> [WORK ORDER] Gather every line from the entries below that includes "blue".

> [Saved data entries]
┌──

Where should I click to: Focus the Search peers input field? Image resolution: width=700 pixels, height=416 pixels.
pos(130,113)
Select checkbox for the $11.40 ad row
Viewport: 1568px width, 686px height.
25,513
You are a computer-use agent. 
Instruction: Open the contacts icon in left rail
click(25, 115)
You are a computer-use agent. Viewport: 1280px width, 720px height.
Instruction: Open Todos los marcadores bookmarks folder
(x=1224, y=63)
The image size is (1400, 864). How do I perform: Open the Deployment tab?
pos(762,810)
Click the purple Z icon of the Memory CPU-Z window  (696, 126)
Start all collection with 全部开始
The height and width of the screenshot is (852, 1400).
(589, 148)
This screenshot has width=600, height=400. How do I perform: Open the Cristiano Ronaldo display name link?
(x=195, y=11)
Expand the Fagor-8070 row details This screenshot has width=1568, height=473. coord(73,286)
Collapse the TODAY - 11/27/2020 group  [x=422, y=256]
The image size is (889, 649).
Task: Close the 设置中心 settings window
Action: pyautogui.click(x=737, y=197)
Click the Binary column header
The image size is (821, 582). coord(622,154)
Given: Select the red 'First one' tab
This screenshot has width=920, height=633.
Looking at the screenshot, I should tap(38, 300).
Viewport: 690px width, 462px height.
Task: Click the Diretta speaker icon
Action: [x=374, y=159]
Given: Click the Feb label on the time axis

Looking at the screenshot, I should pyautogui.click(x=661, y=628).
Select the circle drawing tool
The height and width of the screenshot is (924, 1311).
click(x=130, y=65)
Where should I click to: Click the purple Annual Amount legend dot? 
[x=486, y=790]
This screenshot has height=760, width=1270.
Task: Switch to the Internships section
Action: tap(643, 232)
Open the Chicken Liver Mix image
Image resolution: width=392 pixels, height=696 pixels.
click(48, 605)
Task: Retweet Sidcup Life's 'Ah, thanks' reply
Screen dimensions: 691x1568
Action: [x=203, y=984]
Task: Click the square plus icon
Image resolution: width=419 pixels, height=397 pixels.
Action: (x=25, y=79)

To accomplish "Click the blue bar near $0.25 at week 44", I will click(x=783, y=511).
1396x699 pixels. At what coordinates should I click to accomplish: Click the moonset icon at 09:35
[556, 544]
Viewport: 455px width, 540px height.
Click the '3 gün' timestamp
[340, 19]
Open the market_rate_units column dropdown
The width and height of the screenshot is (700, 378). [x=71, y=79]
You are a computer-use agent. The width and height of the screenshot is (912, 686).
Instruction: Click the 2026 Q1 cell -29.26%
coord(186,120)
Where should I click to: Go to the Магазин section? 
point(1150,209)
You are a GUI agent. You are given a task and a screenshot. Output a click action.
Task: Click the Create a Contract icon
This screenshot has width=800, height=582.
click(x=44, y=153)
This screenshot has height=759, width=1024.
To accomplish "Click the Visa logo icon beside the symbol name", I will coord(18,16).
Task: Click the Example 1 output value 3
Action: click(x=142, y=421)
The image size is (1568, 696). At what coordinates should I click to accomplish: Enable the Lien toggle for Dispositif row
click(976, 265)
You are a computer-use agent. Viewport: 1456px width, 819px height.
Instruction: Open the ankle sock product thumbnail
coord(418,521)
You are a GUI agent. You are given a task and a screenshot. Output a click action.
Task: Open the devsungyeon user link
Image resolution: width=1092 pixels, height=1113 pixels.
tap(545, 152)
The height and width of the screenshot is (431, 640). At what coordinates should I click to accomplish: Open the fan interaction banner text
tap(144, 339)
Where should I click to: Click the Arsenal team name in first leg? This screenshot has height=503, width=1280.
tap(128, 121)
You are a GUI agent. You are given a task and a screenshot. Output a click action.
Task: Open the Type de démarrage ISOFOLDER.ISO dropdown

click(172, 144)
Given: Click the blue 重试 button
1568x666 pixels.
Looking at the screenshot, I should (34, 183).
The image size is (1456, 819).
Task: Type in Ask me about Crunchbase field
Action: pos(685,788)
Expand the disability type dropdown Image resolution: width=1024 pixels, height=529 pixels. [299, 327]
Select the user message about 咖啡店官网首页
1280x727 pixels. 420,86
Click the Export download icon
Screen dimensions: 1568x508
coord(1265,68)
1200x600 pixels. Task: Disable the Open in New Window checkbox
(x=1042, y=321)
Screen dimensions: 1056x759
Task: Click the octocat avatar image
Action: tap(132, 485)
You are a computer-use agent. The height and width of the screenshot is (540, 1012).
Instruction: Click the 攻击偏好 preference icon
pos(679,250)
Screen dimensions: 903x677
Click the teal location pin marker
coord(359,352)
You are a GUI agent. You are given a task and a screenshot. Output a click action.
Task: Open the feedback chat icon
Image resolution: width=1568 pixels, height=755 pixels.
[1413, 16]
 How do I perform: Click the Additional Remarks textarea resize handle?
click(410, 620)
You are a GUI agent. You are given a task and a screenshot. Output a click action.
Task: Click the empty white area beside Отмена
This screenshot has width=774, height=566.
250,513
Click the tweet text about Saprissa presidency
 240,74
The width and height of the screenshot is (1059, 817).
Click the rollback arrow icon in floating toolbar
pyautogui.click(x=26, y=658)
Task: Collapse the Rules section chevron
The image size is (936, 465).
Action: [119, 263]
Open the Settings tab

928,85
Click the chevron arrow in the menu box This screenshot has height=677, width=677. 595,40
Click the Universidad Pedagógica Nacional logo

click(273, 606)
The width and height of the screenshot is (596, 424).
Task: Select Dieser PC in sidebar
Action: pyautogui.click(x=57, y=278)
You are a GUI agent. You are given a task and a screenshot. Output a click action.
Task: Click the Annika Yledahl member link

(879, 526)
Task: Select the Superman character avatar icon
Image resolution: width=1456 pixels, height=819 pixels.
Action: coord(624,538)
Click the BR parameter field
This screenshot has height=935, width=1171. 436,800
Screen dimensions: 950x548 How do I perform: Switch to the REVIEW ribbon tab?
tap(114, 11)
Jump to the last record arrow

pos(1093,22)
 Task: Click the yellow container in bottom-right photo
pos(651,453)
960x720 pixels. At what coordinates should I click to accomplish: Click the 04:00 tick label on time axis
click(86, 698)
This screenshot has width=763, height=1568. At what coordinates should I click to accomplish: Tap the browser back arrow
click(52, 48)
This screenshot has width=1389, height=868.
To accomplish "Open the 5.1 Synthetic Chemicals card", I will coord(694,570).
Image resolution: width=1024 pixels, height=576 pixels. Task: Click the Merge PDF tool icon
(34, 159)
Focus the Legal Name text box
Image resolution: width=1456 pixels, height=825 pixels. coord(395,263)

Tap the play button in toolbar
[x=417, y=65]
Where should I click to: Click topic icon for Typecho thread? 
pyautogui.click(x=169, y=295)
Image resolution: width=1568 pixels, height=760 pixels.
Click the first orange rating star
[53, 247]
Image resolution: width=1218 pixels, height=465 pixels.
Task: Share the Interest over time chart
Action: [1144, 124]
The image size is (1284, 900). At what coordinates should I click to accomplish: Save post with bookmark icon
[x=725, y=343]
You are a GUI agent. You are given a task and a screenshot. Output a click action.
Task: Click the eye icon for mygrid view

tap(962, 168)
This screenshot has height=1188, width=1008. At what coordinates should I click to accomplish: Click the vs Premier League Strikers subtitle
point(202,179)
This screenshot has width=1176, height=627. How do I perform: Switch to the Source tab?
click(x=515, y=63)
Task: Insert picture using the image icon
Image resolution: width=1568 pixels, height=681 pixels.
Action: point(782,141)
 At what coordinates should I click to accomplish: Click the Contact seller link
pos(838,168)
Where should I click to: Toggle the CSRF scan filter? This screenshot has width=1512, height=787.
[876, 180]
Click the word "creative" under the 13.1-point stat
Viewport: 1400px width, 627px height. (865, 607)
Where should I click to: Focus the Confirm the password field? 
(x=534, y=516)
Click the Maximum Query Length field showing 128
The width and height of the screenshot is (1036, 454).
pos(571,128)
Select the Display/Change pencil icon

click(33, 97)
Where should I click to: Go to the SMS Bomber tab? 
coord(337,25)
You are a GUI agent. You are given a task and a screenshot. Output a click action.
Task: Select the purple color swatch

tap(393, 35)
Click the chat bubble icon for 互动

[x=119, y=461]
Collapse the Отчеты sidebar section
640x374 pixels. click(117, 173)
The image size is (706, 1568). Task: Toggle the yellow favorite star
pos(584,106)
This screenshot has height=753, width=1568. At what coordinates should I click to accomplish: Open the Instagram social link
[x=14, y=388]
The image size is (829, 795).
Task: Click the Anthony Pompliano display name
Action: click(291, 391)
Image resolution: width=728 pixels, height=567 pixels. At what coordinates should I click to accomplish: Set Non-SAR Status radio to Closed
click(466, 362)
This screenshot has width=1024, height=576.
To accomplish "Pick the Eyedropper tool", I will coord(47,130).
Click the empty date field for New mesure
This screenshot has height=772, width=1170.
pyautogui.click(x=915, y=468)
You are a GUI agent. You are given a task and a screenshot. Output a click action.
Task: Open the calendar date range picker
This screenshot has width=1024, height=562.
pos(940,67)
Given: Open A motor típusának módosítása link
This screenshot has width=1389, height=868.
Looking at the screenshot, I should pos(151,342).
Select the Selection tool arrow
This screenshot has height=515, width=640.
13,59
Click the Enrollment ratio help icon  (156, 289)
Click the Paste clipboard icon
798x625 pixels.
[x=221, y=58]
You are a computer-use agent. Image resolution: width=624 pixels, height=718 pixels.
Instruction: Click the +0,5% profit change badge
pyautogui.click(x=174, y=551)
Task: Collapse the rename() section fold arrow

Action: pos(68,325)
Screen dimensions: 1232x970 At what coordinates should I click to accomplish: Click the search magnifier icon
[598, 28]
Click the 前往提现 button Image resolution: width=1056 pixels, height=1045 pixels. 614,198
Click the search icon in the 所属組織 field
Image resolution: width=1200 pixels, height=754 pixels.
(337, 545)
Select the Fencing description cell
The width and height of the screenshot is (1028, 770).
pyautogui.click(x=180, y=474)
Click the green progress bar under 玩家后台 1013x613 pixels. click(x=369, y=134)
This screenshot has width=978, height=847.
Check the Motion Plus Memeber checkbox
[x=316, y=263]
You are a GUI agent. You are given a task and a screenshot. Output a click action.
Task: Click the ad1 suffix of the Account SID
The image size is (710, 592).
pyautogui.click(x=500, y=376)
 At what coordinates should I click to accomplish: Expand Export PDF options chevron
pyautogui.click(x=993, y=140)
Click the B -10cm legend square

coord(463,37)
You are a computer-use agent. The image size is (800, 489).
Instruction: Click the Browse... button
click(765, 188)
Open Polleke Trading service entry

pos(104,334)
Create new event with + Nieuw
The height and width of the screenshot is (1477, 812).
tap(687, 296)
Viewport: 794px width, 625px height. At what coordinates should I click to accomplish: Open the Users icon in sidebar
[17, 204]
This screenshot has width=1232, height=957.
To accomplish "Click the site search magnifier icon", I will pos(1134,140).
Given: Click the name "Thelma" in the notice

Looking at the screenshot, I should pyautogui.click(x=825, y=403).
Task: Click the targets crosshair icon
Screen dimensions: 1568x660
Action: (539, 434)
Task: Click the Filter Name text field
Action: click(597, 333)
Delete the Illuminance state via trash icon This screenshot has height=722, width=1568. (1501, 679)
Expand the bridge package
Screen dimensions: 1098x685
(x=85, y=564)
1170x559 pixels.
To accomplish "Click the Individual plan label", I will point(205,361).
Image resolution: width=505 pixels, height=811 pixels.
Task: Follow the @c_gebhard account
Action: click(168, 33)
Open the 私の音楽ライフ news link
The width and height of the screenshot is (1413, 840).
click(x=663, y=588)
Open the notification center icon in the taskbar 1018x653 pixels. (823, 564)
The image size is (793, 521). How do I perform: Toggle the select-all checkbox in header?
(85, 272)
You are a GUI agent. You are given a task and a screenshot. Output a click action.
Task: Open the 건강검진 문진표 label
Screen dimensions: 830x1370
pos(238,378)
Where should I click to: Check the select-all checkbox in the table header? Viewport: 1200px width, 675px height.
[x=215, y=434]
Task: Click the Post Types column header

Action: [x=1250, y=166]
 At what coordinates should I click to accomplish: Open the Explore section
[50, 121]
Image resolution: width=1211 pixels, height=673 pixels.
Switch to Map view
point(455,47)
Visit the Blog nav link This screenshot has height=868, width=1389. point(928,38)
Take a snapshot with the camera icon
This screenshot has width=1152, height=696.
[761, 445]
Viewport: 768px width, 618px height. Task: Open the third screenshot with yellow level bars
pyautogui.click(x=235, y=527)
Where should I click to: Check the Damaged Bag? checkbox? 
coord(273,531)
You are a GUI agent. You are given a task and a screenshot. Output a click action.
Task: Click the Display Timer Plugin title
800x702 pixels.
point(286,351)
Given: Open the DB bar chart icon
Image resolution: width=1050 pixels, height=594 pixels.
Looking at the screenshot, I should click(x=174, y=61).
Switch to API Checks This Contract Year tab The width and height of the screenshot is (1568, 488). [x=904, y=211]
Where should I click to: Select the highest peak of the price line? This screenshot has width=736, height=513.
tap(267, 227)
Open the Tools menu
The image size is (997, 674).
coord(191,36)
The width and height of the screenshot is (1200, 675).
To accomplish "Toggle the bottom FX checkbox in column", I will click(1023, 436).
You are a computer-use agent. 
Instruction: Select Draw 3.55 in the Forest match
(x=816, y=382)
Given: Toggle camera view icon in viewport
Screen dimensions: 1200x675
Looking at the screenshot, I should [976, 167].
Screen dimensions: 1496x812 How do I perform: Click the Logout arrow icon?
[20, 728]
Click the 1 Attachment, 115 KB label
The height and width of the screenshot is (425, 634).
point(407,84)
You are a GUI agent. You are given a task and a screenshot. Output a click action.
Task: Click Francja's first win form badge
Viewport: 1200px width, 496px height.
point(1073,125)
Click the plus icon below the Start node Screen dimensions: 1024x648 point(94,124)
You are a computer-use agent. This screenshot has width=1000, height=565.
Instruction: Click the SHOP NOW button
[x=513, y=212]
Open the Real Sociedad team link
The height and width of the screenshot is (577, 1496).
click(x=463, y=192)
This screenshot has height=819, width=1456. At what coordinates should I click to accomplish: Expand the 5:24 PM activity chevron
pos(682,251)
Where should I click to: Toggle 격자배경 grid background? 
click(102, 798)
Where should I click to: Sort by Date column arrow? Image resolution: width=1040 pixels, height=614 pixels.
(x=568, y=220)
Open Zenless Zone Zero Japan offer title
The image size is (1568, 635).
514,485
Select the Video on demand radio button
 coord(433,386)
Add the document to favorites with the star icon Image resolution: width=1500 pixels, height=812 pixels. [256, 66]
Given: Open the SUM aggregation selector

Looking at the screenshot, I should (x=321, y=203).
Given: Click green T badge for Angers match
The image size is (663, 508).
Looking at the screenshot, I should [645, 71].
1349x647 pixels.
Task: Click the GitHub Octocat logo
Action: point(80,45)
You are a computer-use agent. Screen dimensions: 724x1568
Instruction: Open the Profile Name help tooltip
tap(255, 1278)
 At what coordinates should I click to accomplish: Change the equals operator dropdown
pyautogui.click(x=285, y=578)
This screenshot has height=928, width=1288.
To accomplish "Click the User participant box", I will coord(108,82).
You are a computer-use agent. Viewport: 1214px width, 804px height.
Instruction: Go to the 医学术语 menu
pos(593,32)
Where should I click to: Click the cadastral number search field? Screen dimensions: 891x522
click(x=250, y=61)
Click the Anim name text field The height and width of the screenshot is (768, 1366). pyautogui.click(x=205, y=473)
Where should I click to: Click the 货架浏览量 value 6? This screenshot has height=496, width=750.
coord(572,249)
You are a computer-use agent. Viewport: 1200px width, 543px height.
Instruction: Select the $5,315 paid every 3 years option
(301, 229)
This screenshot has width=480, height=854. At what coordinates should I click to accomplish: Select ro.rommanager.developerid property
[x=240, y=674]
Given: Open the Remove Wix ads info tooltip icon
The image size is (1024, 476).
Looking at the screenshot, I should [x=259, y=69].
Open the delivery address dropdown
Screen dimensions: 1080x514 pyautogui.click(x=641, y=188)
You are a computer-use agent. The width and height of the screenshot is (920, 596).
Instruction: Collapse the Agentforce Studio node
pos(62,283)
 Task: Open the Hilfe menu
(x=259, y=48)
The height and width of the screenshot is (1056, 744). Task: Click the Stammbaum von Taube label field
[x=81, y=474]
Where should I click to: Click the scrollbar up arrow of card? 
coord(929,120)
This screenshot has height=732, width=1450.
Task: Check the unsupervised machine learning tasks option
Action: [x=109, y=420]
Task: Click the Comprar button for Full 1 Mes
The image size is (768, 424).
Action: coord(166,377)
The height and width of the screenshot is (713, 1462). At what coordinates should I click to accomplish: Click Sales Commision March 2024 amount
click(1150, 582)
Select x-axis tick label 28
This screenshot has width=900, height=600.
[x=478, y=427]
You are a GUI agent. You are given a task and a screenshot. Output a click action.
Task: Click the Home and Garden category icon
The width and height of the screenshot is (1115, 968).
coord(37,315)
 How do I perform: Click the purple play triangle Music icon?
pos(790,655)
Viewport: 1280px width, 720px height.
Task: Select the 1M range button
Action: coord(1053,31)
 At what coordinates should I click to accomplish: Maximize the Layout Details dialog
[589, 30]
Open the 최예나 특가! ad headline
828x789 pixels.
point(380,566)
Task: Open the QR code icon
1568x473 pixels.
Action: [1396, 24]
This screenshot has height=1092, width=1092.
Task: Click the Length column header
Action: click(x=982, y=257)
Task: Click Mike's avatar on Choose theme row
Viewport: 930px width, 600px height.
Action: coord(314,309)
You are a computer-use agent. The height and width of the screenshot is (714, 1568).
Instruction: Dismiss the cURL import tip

└──

> [ANSWER SPACE]
To accomplish "Click the blue bar near $0.25 at week 44", I will click(x=783, y=511).
Given: Click the blue 重试 button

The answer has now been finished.